Social justice must be founded on the recognition of the necessity of interdependence


among divers and diverse units of a society and of the protection that should be equally and
evenly extended to all groups as a combined force in our social and economic life, consistent
with the fundamental and paramount objective of the state of promoting health, comfort
and quiet of all persons, and of bringing about “the greatest good to the greatest number.”
https://mylinecordial.wordpress.com/2016/08/22/decs-vs-san-diego-g-r-no-89572/
DECS and Dir. of Educational Measurement vs.
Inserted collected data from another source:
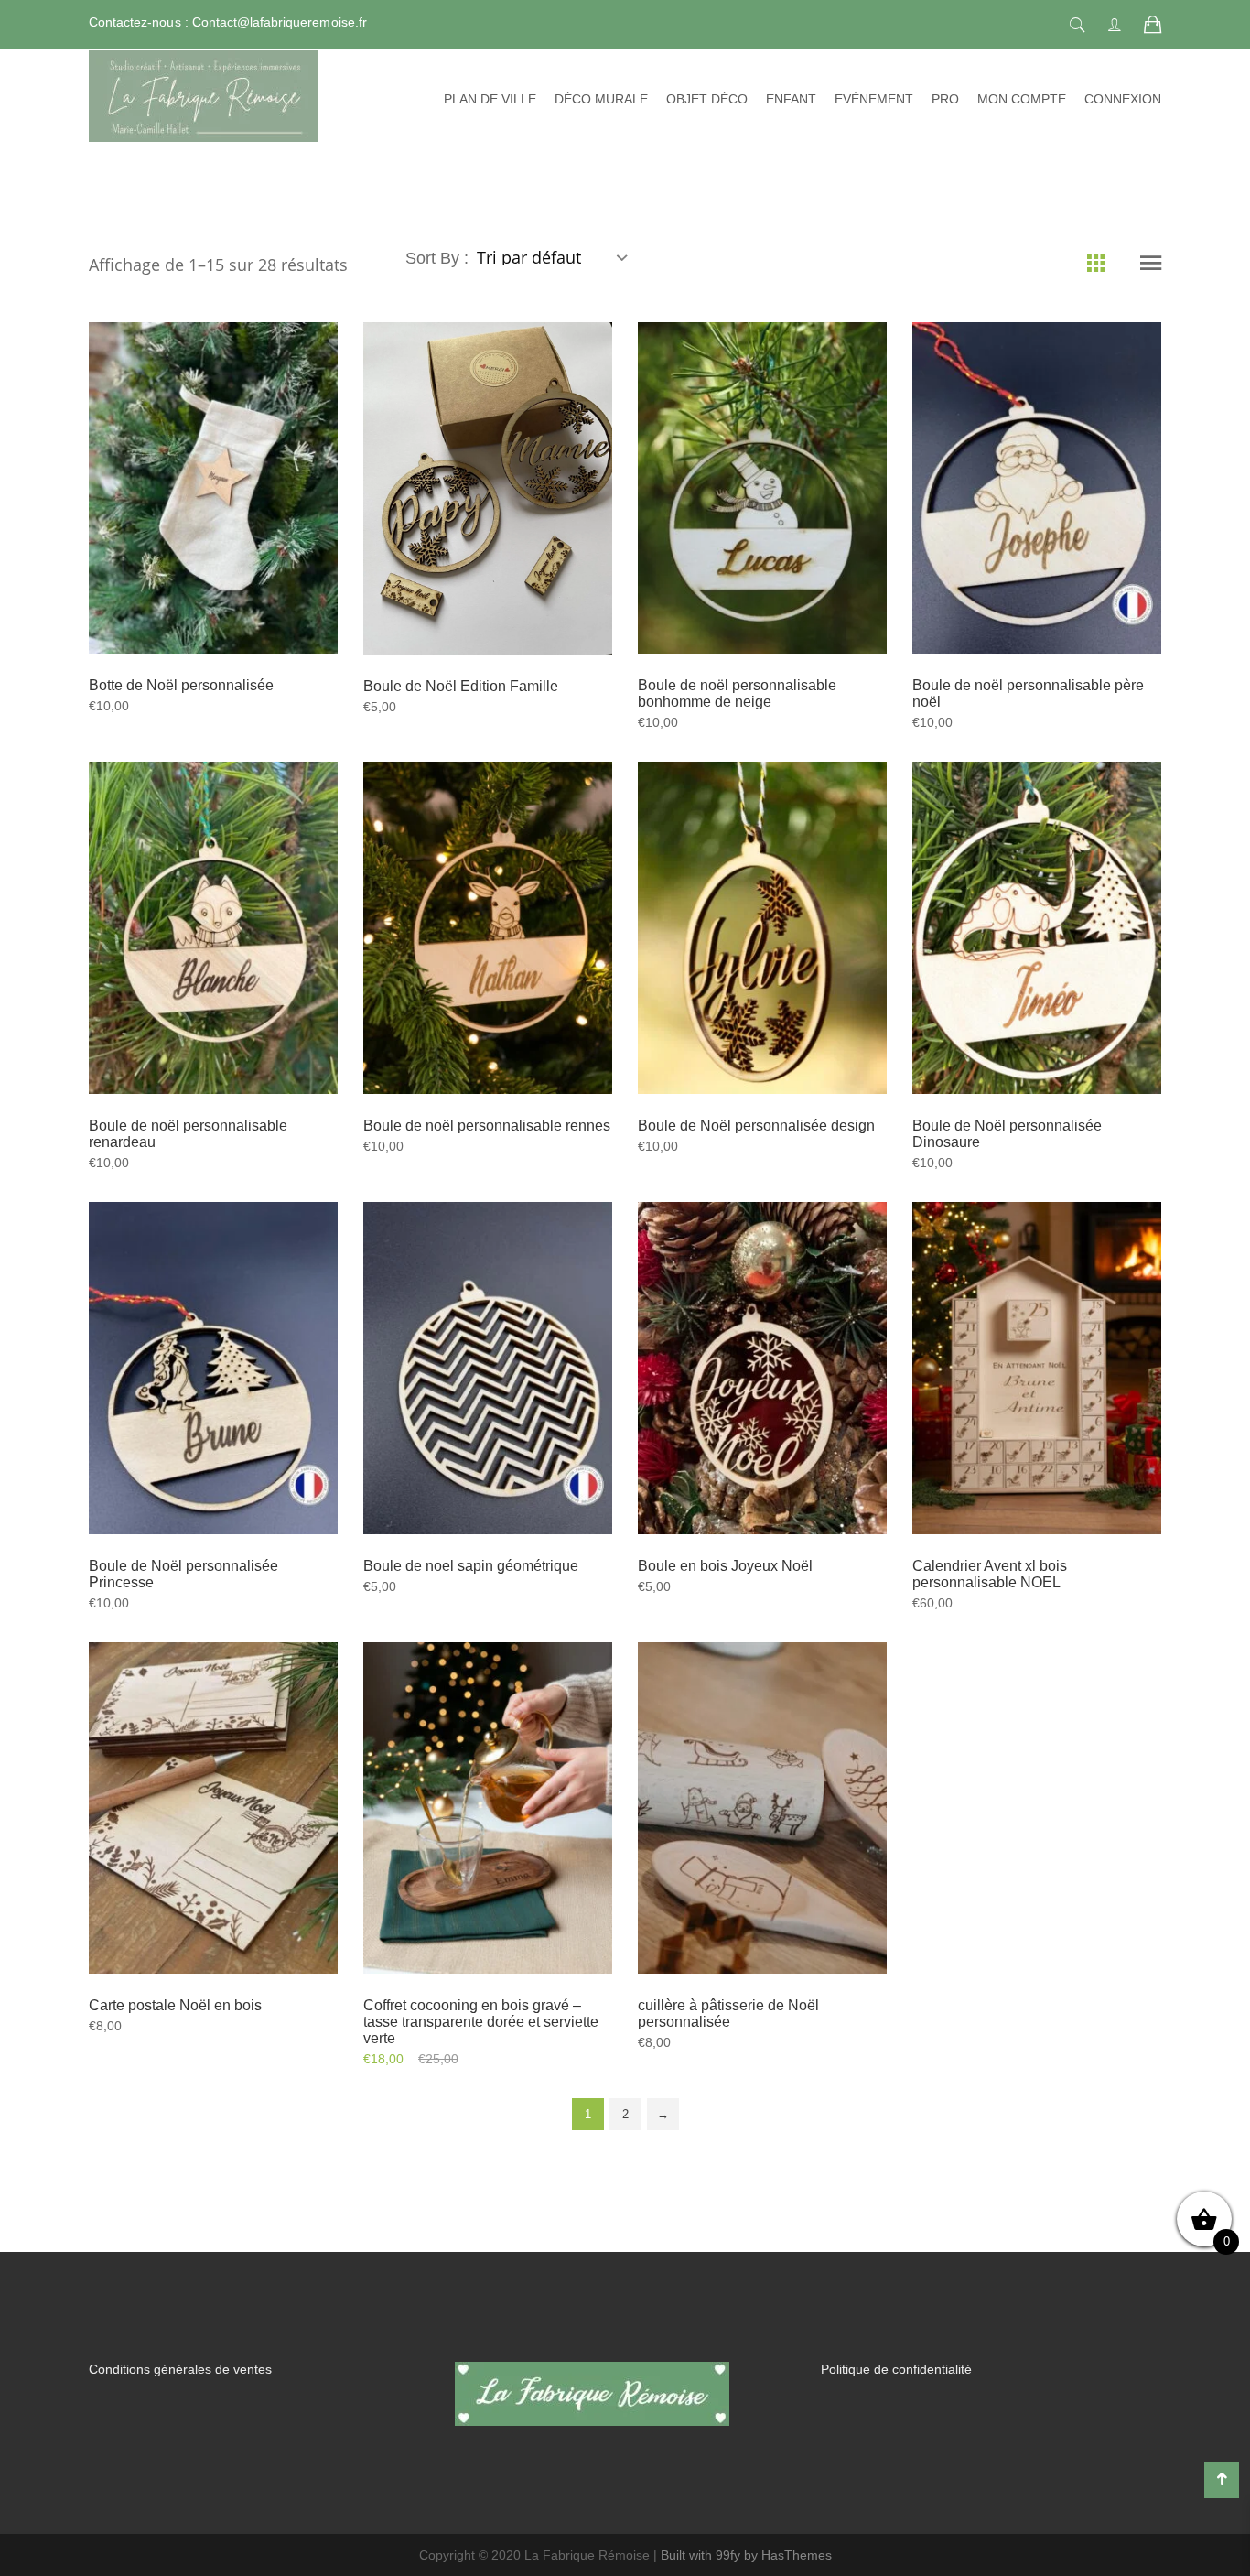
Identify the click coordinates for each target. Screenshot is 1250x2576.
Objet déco (707, 99)
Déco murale (601, 99)
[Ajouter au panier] (190, 523)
Roberto Rey San Diego and Judge
Dizon-Capulong
G.R. No. 89572, December 21, 1989
FACTS: Roberto Rey San Diego, a graduate of the University of the East with a degree of
B.S. Zoology, had taken and flunked 4 National Medical Admission Tests and was applying
to take another test. NMAT Rule provides that a student shall be allowed only three (3)
chances to take the test. After three successive failures, a student shall not be allowed to
take the NMAT for the fourth time. The Regional Trial Court held that the petitioner had
been deprived of his right to pursue a medical education through an arbitrary exercise of
the police power.
ISSUE: Whether or not the respondent has been deprived of his right to quality education.
RULING: NMAT is a measure intended to limit the admission to medical schools to those
who have initially proved their competence and preparation for a medical education. The
regulation of practice of medicine is a reasonable method of protecting the health and safety
of the public. This regulation includes the power to regulate admission to the ranks of those
authorized to practice medicine. NMAT is a means of achieving the country’s objective of
“upgrading the selection of applicants into medical schools” and of “improving the quality of
medical education in the country” It is the responsibility of the State to insure that the
medical profession is not infiltrated by incompetents to whom patients may unwarily entrust
their lives and health.

The right to quality education is not absolute. The Constitution provides that every citizen
has the right to choose a profession or course of study, subject to fair, reasonable, and
equitable admission and academic requirement.

The equal protection requires equality among equals. There would be unequal protection if
some applicants who have passed the tests are admitted and others who have also qualified
are denied entrance.
The petition has been granted and the decision of the respondent court has been reversed.